In a victory statement, the Biden campaign said: "In 2020, it was the voters of South Carolina who proved the pundits wrong, breathed new life into our campaign, and set us on the path to winning the presidency.
"Now in 2024, the people of South Carolina have spoken again and I have no doubt that you have set us on the path to winning the presidency again — and making Donald Trump a loser — again," the campaign said in a statement.
Four years ago, it was South Carolina's Black vote in the state's primary that helped ignite Biden's campaign and ultimately propel him to the White House.
Shortly before the polls in South Carolina closed, Biden arrived in Los Angeles, where he was expected to meet with Black entertainers.
Biden, an unpopular incumbent who faces little competition for his party's nomination in subsequent state primaries leading up to the Nov. 5 US election, was on track for an overwhelming victory in South Carolina.
Besides campaign fears that South Carolina's heavily Black electorate might not be energized this time around, there were also doubts about his age and concerns about high consumer prices and security along the US-Mexican border.

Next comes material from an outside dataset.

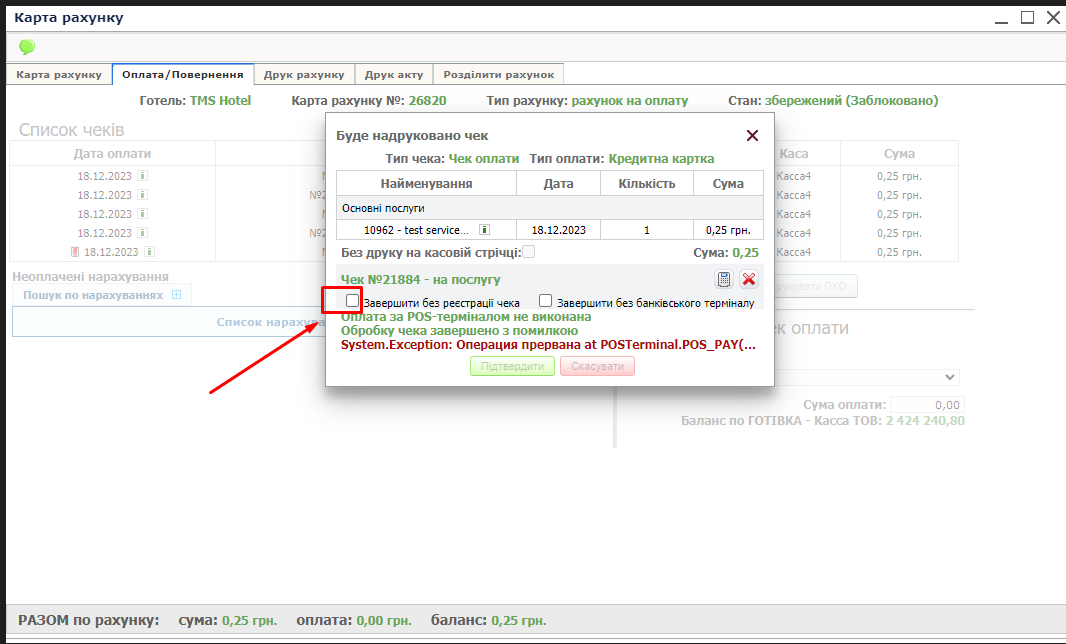Click the 'Сума оплати' input field
Viewport: 1066px width, 644px height.
pos(926,405)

Former President Donald Trump, 77, is the frontrunner for the Republican nomination to challenge Biden in the general election.

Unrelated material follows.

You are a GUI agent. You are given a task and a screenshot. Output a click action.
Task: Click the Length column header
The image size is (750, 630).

South Carolina has not backed a Democrat for president in the general election since 1976. But because Black people make up more than half of the Democratic electorate in South Carolina, it presented an important test of Biden's appeal with a voting base that typically supports Democrats nine-to-one in presidential races.

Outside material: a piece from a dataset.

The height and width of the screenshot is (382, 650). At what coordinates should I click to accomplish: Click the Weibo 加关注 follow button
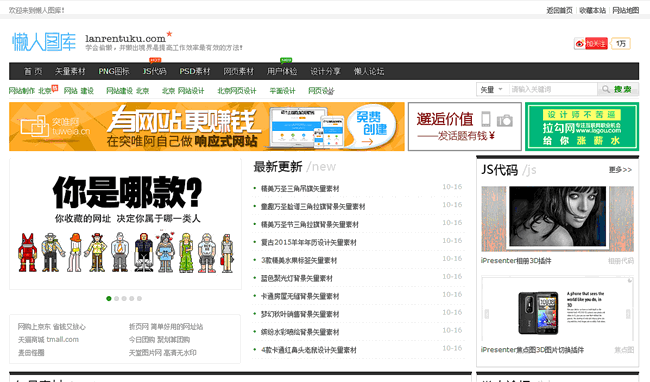pos(591,44)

Some South Carolina voters were lukewarm about Biden's reelection bid.
"Sometimes I wonder, is his presence enough because you don't see him a lot, you don't hear him a lot," said Martin Orr, 52, a school administrator from McConnells, South Carolina, speaking about Biden, whom he planned to support in the election. "Is it quiet because of his age or his physical condition, or what's going on? I think that's what a lot of people are concerned about right now."
Echoes of 2020
Although there are dozens of nominating contests ahead, Biden has already moved into general-election mode, attacking Trump in a series of speeches. "There's a lot at stake here, folks," Biden told campaign staff in Wilmington, Delaware, on Saturday.
Trump is heavily favored to win his party's nomination after triumphing in Iowa and New Hampshire, the first two Republican contests in the state-by-state battle. South Carolina plays host to the next major Republican presidential nominating battle, on Feb. 24.
Biden reordered the Democratic calendar to make South Carolina the first nominating contest, ahead of Iowa and New Hampshire, in a move that simultaneously increased the voice of Black voters and all but shut out any potential competition for the nomination.
In 2020, Biden garnered 49% of the 539,263 votes cast in South Carolina's seven-person Democratic primary race. Democrats in the state had accurately predicted he would capture a larger share of a smaller electorate this time against US Representative Phillips and self-help author Williamson.
In New Hampshire, where Biden was not on the ballot last month, he captured 64% of the primary vote thanks to a write-in campaign.
In a recent speech to state Democrats, Phillips said he expected 95% of the state will go for Biden in the primary. But Phillips said he still has a role to play.
"If you want to have a first-in-the-nation primary, you need at least two candidates on the ballot, and I'm happy to be that other guy," the congressman said.